A golden name plate announced Leonardo. The old guy standing behind sandboarding his fingers. Fine Firenzen eyes, face like red chalk, long white hair that curled wildly into his beard. He was wearing a white golf shirt with a koala bear emblem, tan slacks and brown shoes with high gloss tassels. "I believe you were hit by the 56C as you ill advisedly tried to cross rush hour traffic at Fourth and Grant."

"You nitwit, that wasn't me. It was the guy next to me. I just bent over to pick-up the quarter that he dropped. He ran out into the traffic!"

The old man shrugged his shoulders. "Heart attack then."

"It most certainly was not a heart attack! I just had a check up. My cholesterol is way down and my veins and arteries are, to quote Doctor Hennessey 'supple and clear as a baby's'."

"Brain tumor?"

"Impossible, just got a clean chart on a CAT scan!"

"Cancer?"

"It was none of those. I'm as healthy as a horse. Can't you just admit you made a mistake? Just send me back down the escalator."

"I invented that you know?"

"What?"

"The escalator! Before I came on board you had to climb a really long set of steps."

"Swell! What about me? I have a staff meeting at one, and a proposal due at five. Nothing'll get done if I don't get back!"

"You ever hear of a man called Miyamoto Musashi. Wrote Go Rin No Sho. The Book of Five Rings?"

"No!"

"He says that the samurai should always be ready for death."

"So?"

"Well, one of the things you do to prepare is to always have your life in order."

"Sounds great but I'm not a Samurai! Besides, you duffuses mucked everything up! You should have taken the guy next to me. A whole Port Authority Transit Bus smacked into him. What about him?"

Leonardo flips through an account book that rests on a table next to his throne. "Oh, you'll be glad to know that he's fine. Slipped under the wheels and then slid into the storm sewer. Had a terrible smell of decaying vegetation about him in the ambulance, but he's been released from the hospital with some minor contusions. Says he has a whole new lease on life." The old man looked at him beatifically.

"What? Is that supposed to make me happy?"

"No, I guess not. From the looks of things his wife isn't celebrating either."

"This isn't fair! I wasn't bothering anyone. Just a taking a quiet minute on the street for a smoke and POW, you grab the wrong guy."

Leonardo gives a look of sympathy that really says nothing.

"Look, if you don't have the authority to send me back, I want to talk to your boss?"

"Now that might be a mistake.

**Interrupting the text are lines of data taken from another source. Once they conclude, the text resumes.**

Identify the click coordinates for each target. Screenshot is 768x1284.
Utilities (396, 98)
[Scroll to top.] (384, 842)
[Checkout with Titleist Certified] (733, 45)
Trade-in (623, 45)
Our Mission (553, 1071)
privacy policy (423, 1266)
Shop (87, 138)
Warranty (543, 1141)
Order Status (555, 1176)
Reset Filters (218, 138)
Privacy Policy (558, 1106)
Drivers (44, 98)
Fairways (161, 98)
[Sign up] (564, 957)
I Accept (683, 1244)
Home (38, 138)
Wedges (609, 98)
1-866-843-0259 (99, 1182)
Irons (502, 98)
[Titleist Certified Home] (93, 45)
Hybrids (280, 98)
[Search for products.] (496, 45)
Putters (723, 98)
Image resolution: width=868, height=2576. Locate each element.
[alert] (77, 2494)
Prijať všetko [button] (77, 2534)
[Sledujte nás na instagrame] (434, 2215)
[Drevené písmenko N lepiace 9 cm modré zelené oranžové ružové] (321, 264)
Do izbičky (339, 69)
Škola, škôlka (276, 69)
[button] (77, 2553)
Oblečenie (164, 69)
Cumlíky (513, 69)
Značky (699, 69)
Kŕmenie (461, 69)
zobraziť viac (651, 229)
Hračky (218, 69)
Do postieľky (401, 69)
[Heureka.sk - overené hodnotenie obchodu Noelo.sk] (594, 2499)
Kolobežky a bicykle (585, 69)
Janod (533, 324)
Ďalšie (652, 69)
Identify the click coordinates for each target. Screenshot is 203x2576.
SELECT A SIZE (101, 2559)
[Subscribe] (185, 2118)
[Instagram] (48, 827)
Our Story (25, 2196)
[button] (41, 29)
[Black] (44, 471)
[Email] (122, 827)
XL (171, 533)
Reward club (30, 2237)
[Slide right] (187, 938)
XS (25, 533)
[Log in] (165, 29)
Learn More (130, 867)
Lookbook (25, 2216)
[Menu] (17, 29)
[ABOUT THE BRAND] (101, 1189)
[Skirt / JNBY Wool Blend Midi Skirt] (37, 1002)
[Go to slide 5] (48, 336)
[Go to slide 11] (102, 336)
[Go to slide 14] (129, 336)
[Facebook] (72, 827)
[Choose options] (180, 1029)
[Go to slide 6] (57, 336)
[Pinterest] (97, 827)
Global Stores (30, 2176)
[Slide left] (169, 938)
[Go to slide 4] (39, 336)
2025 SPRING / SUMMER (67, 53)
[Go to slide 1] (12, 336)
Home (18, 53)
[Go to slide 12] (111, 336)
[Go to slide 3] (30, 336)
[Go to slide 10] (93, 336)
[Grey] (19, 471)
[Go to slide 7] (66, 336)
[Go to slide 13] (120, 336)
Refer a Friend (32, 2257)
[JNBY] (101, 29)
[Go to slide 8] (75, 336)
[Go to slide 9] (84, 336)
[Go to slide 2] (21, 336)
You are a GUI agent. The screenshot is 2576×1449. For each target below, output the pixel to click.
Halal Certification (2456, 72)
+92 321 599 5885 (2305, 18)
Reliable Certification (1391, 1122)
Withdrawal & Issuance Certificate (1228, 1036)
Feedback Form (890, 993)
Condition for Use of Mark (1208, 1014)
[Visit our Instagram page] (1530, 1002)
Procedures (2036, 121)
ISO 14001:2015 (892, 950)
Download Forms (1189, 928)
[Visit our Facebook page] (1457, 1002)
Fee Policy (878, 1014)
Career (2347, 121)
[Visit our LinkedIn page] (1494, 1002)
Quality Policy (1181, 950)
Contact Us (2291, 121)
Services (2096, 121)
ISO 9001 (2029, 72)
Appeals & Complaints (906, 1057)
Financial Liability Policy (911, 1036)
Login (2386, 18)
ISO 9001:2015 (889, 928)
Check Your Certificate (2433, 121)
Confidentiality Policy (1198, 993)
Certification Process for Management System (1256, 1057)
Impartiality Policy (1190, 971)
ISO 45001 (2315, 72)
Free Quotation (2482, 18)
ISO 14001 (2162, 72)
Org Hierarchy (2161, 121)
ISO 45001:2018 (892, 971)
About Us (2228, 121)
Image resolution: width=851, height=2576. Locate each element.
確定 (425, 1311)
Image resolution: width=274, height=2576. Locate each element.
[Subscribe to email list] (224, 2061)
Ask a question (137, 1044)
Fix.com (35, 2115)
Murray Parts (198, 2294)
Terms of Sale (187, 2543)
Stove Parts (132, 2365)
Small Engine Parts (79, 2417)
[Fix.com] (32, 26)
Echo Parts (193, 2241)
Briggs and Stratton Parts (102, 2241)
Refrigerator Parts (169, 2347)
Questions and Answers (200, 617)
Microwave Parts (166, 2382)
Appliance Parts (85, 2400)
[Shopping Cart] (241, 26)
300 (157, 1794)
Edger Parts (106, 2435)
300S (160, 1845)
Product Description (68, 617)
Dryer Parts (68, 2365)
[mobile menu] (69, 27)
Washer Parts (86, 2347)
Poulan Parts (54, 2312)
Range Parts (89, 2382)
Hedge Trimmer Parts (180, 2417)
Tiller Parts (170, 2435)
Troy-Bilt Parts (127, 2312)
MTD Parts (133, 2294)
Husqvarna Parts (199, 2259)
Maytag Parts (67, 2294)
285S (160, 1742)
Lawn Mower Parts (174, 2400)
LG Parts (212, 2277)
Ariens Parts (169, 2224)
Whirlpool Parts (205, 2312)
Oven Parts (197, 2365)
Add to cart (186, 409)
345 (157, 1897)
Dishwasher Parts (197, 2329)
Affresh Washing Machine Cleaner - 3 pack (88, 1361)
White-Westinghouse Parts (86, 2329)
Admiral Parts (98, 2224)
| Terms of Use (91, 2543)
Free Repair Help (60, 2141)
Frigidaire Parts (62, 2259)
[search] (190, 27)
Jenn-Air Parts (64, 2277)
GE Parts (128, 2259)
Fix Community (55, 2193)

I'd really advise against it."

"What's the matter? Afraid you'll get busted for incompetence?"

Leonardo laughs pleasantly "No, no not at all. See, my boss does the judgin'"

"What's that supposed to mean?"

"Did you ever read the Divine Comedy?"

"No."

"Dante?"

"What the hell are you talkin' about?"

"Hhhm must have had an American education You are a Christian?"

"Even more than that, I'm Catholic!"

Leonardo gestures with his hands in a full circle sweep, "Well? Midway twixt this life and the next? The pearly gates and all that? You finally get weighed on the scales of universal justice?"

Something akin to hidden knowledge broached appears in the knit brows of the man. "The Pearly Gates? Like in all those lawyer jokes? I thought St. Peter was at the Pearly Gates."

"And so he is, so he is, but first you get the tour from me. Kind of an orientation to your peculiar inchoate beliefs."

"Look, whatever your name is..."

"Leonardo from Vinci, a small town in what is presently called Italy."

"Sure, look, Leo, this tour…ah …do you think you could…you know…get me close to the outside…help me over the wall…let me find my way back to the bus stop?"

"Out of the question, Waldo…"

"Shhhhh! Hey…don't say my name so loud, it's embarrassing. Everyone calls me Skippy."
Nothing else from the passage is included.